◆ Requests:
1 – In the forum thread on bottlenecks, what frame rate could P4-630 barely reach in GTA V at 1440p with an i5 6500?
2 – Please repeat the forum thread on bottlenecks word for word, from "A bottleneck happens" up to and including "P4-630 (Nov 29, 2019)".
3 – In the forum thread on bottlenecks, condense the paragraph in Papahyooie's own post that begins "Bottom line is, IF the OP wants to game" into a shorter version that keeps its main points.

Bump the graphics settings up and the bottleneck problem is solved.


----------



## Papahyooie (Nov 29, 2019)

All you "there is no bottleneck" types, I'm sorry, but you're wrong. You simply don't fit the use case where it will bottleneck. 

As I said.. if you game at high resolutions and/or lower frame rate, it will do just fine. However, it will not be able to hit 144hz in many games, no matter what graphics card you buy, even a 2080. That is the definition of a bottleneck. Doesn't matter if it's 1% or 99%. In my case, I was bottlenecked to the tune of about 20% in a similar situation. Couldn't hold over 120fps minimums no matter how low I set the graphics. Upgraded processor, bam, problem solved. Now I'm doing 144 locked. That's a bottleneck. The fact that you don't notice it does absolutely affect your decision on what to do, but it doesn't affect the fact that the bottleneck is still there, so don't give some "you can't see 144hz anyway" bullcrap. 

Bottom line is, IF the OP wants to game at high refresh rate, he will not be able to do so in some titles, because it is a bottleneck. That's not really up for debate, it's a provable fact. What he does with that information is purely up to him. If it doesn't matter, and he doesn't plan on playing at high refresh rates, then roll on with it. But don't attempt to mislead him by saying there is no bottleneck. There most certainly is.


----------



## bug (Nov 29, 2019)

Papahyooie said:


> All you "there is no bottleneck" types, I'm sorry, but you're wrong. You simply don't fit the use case where it will bottleneck.
> 
> As I said.. if you game at high resolutions and/or lower frame rate, it will do just fine. However, it will not be able to hit 144hz in many games, no matter what graphics card you buy, even a 2080. That is the definition of a bottleneck. Doesn't matter if it's 1% or 99%. In my case, I was bottlenecked to the tune of about 20% in a similar situation. Couldn't hold over 120fps minimums no matter how low I set the graphics. Upgraded processor, bam, problem solved. Now I'm doing 144 locked. That's a bottleneck. The fact that you don't notice it does absolutely affect your decision on what to do, but it doesn't affect the fact that the bottleneck is still there, so don't give some "you can't see 144hz anyway" bullcrap.
> 
> Bottom line is, IF the OP wants to game at high refresh rate, he will not be able to do so in some titles, because it is a bottleneck. That's not really up for debate, it's a provable fact. What he does with that information is purely up to him. If it doesn't matter, and he doesn't plan on playing at high refresh rates, then roll on with it. But don't attempt to mislead him by saying there is no bottleneck. There most certainly is.


I'm sorry, but it's you who is wrong here.
A bottleneck happens when one component holds another one back (it cannot feed it fast enough). The scenario that you keep referring to is not a bottleneck: today's GPUs simply cannot deliver 144fps in most tiles, period. No CPU bottleneck involved.


----------



## P4-630 (Nov 29, 2019)

I had a i5 6500 previously and it was bottlenecking my GTX1070, for example GTA V, I barely could get to 80fps @1440p.

◆ Data excerpt:
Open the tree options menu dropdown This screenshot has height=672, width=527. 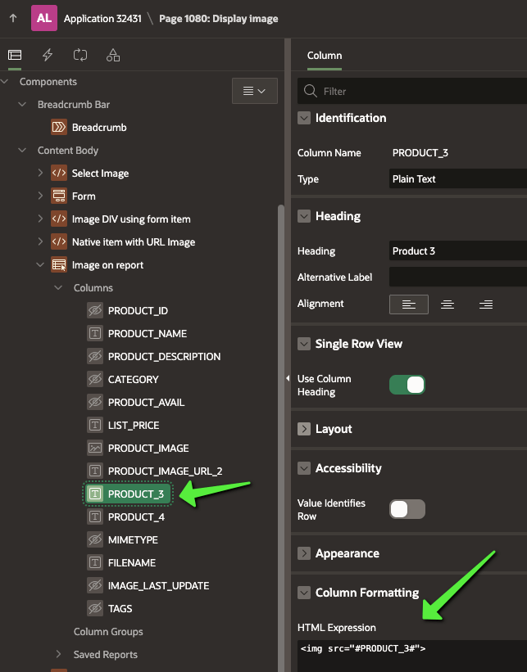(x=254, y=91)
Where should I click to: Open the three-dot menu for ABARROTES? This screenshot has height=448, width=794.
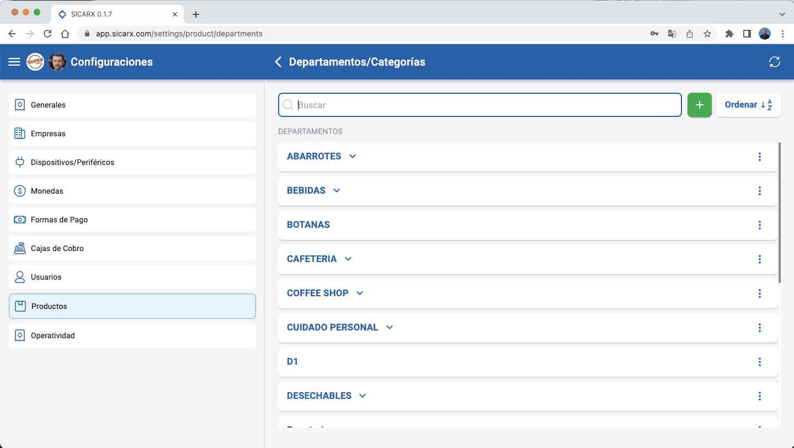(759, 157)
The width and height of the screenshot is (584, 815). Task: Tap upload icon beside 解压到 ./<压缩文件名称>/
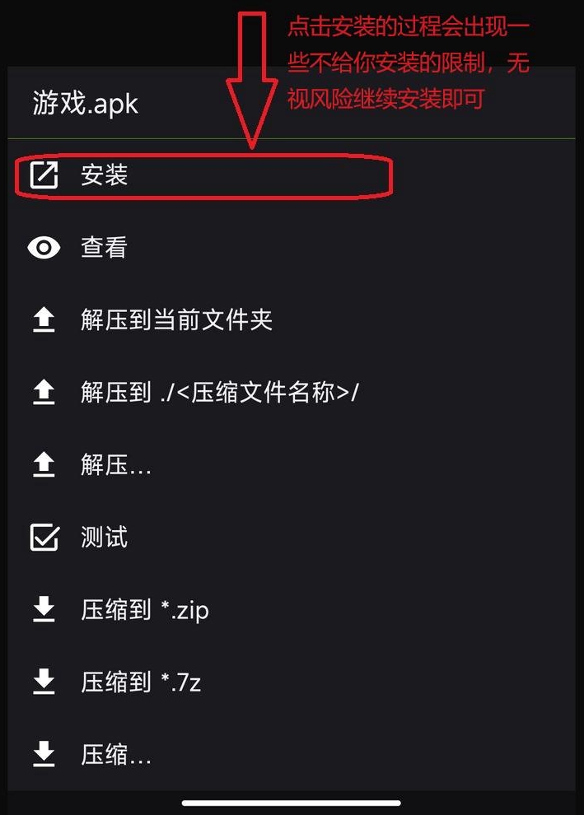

◆ Task results:
1 – About 80fps.

2 –
A bottleneck happens when one component holds another one back (it cannot feed it fast enough). The scenario that you keep referring to is not a bottleneck: today's GPUs simply cannot deliver 144fps in most tiles, period. No CPU bottleneck involved.


----------



## P4-630 (Nov 29, 2019)

3 – If the OP wants to game at a high refresh rate, the bottleneck will prevent that in some titles, which the poster calls a provable fact. What to do with this is the OP's decision, and if he doesn't plan on high refresh rates, he can go ahead. No one should mislead him by saying there is no bottleneck, because there is one.